So I would be very grateful if anyone can give me directions about how to write a script for a Parametric Bootstrap which will allow me to include the existing logLikelihoods in different Parametric Bootstrap rounds.
Thank you very much in advance to all of you, and forgive me for such a long post!
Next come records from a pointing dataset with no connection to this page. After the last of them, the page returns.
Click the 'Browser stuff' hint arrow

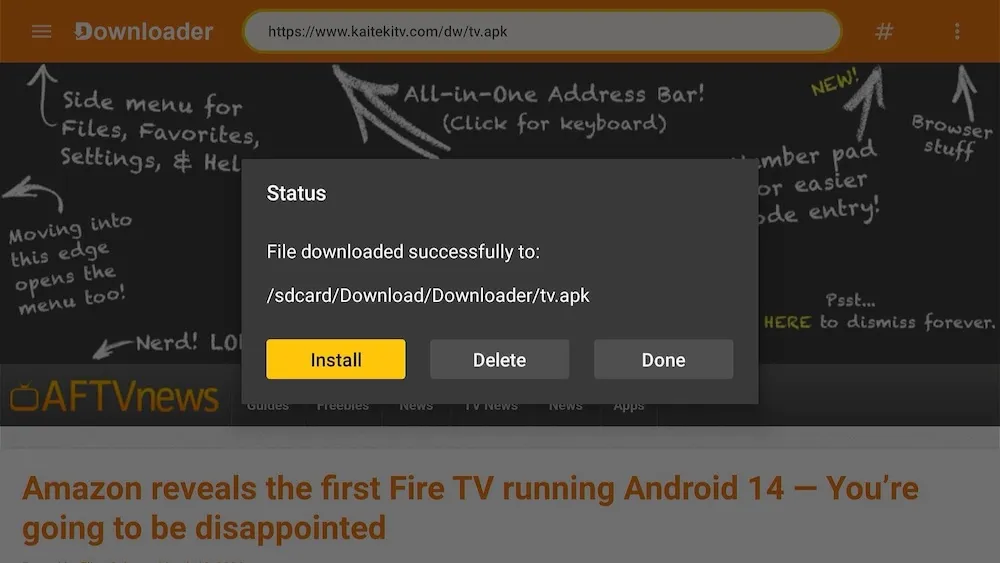point(964,94)
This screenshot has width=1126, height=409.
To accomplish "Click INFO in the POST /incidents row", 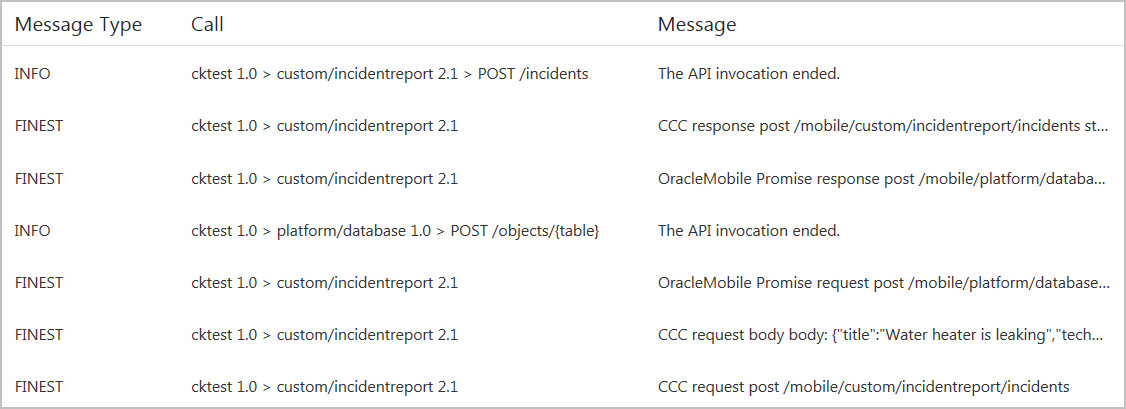I will point(32,73).
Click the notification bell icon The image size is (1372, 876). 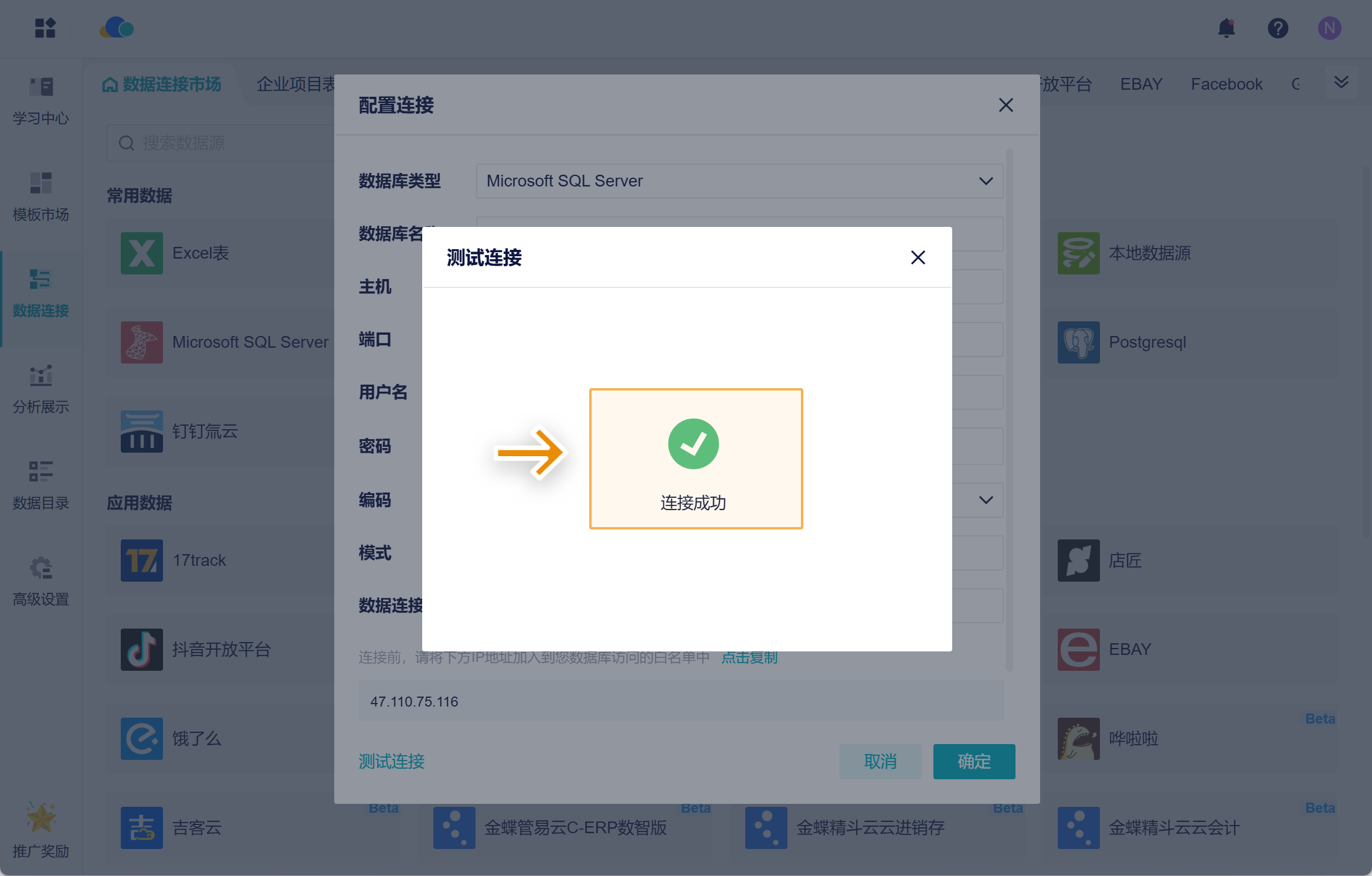[1226, 28]
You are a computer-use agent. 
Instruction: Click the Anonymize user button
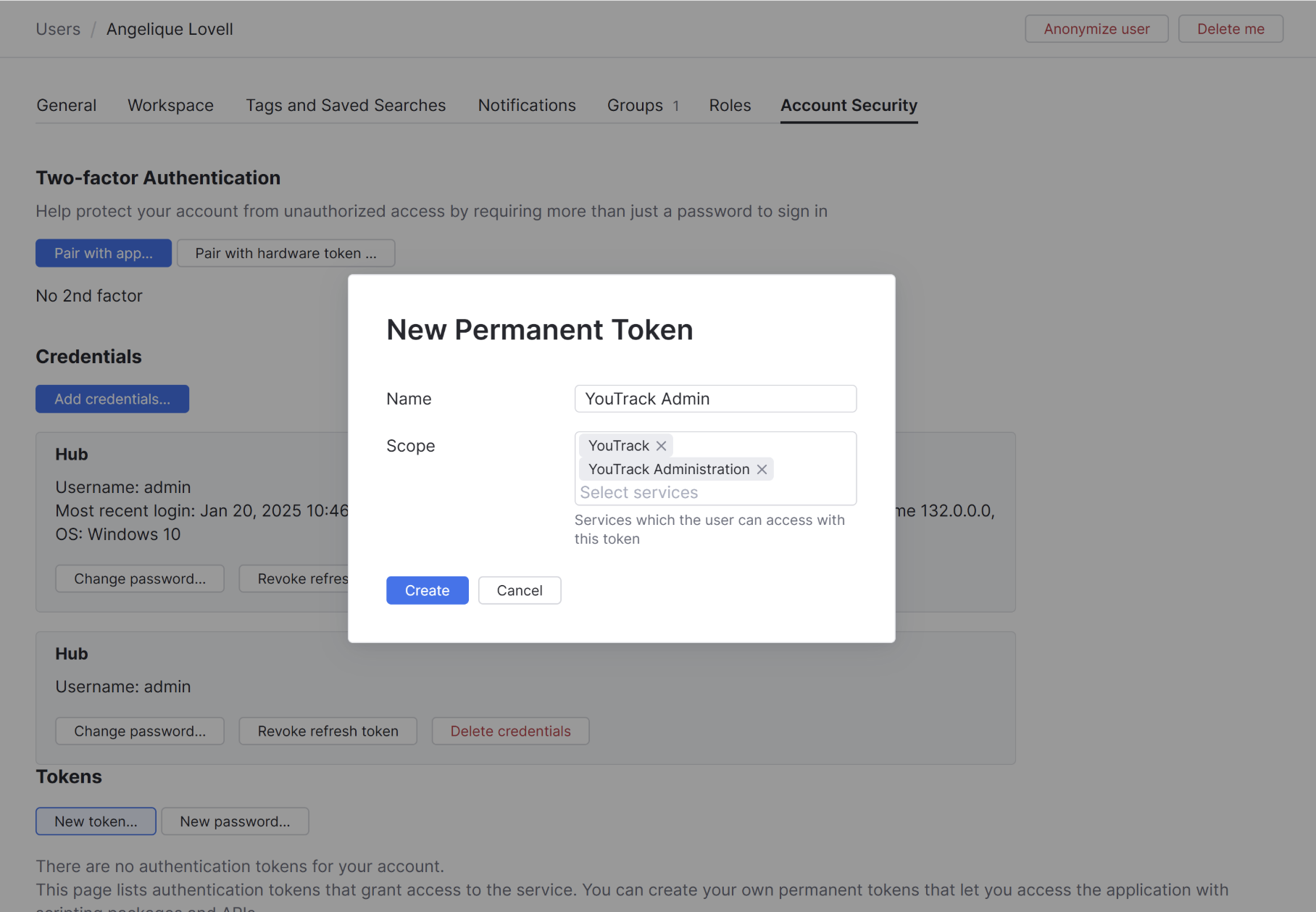click(x=1096, y=30)
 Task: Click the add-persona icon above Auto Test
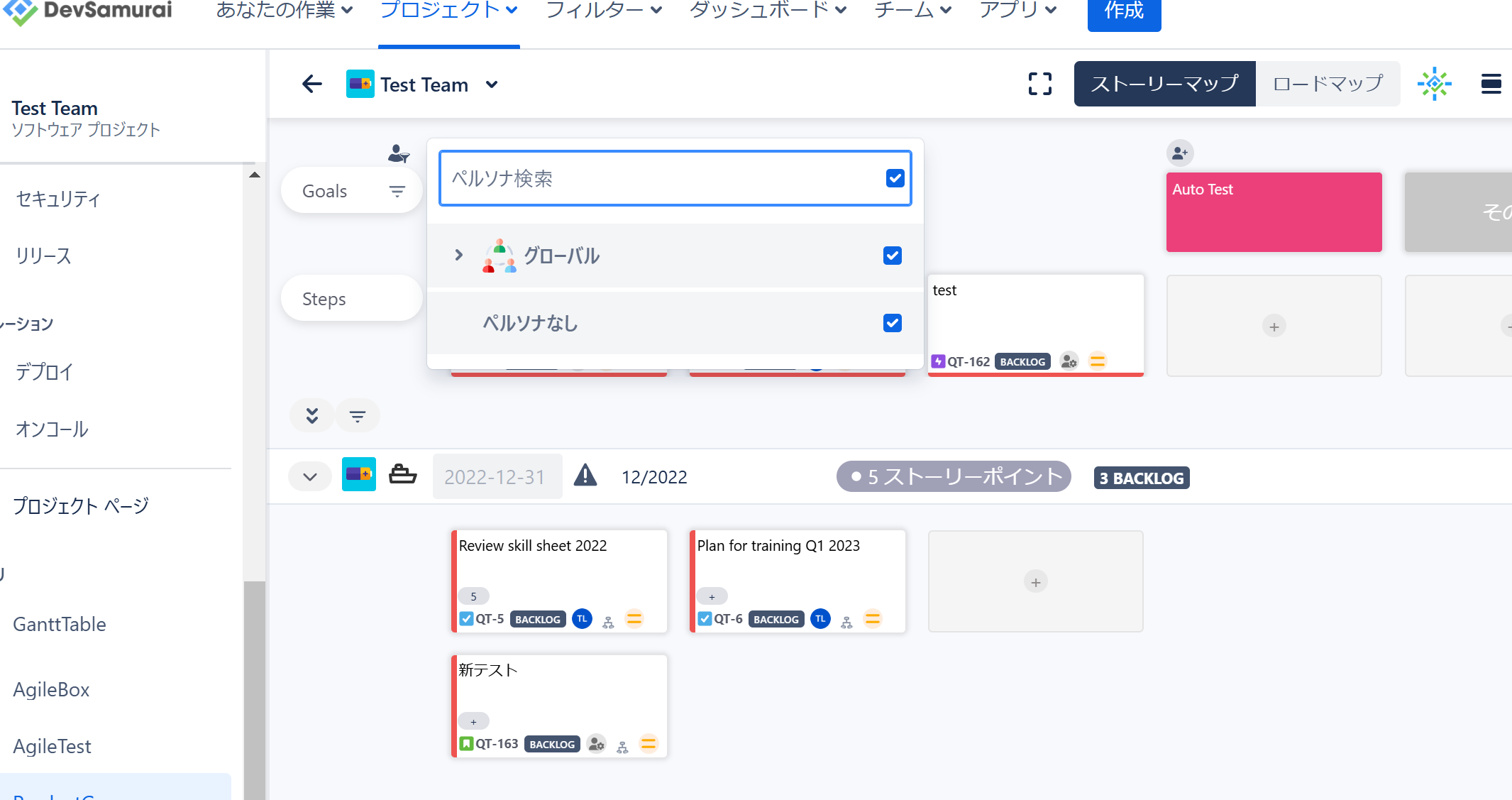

The script for the Parametric Bootstrap (I´ve previously found the logLikelihood for each site under both models, I´m not pasting the script here to keep things focused):
/*100 rounds of ParamBootstrap*/ for (simCounter = 1; simCounter<=100; simCounter = simCounter+1) {
/*initialize the LogLK*/
lkh0=0; lkh1=0;
/*Initialize and repeat the procedure for each site, given #sites=72*/
for(site=0;site<72;site=site+1) {
ExecuteCommands("DataSet simulated"+site+" = SimulateDataSet (lkh0"+site+");"); ExecuteCommands("DataSetFilter classh0s"+site+" = CreateFilter (simulated"+site+",1);"); ExecuteCommands("LikelihoodFunction lkh0"+site+"= (classh0s"+site+",treeh0"+site+");"); ExecuteCommands("Optimize (paramsh0s"+site+", lkh0"+site+");"); ExecuteCommands("fprintf(site-CodJTT-H0.out,paramsh0s"+site+"[1][0],\"\n\");");
ExecuteCommands("DataSetFilter classh1s"+site+" = CreateFilter (simulated"+site+",1);"); ExecuteCommands("LikelihoodFunction lkh1"+site+"= (classh1s"+site+",treeh1"+site+");"); ExecuteCommands("Optimize (paramsh1s"+site+", lkh1"+site+");"); ExecuteCommands("fprintf(site-CodJTT-H1.out,paramsh1s"+site+"[1][0],\"\n\");");
fprintf(site-CodJTT-dist2delta.out,simCounter," ",lkh0," ",lkh1," ", 2*(lkh1-lkh0), "\n");
}
}
|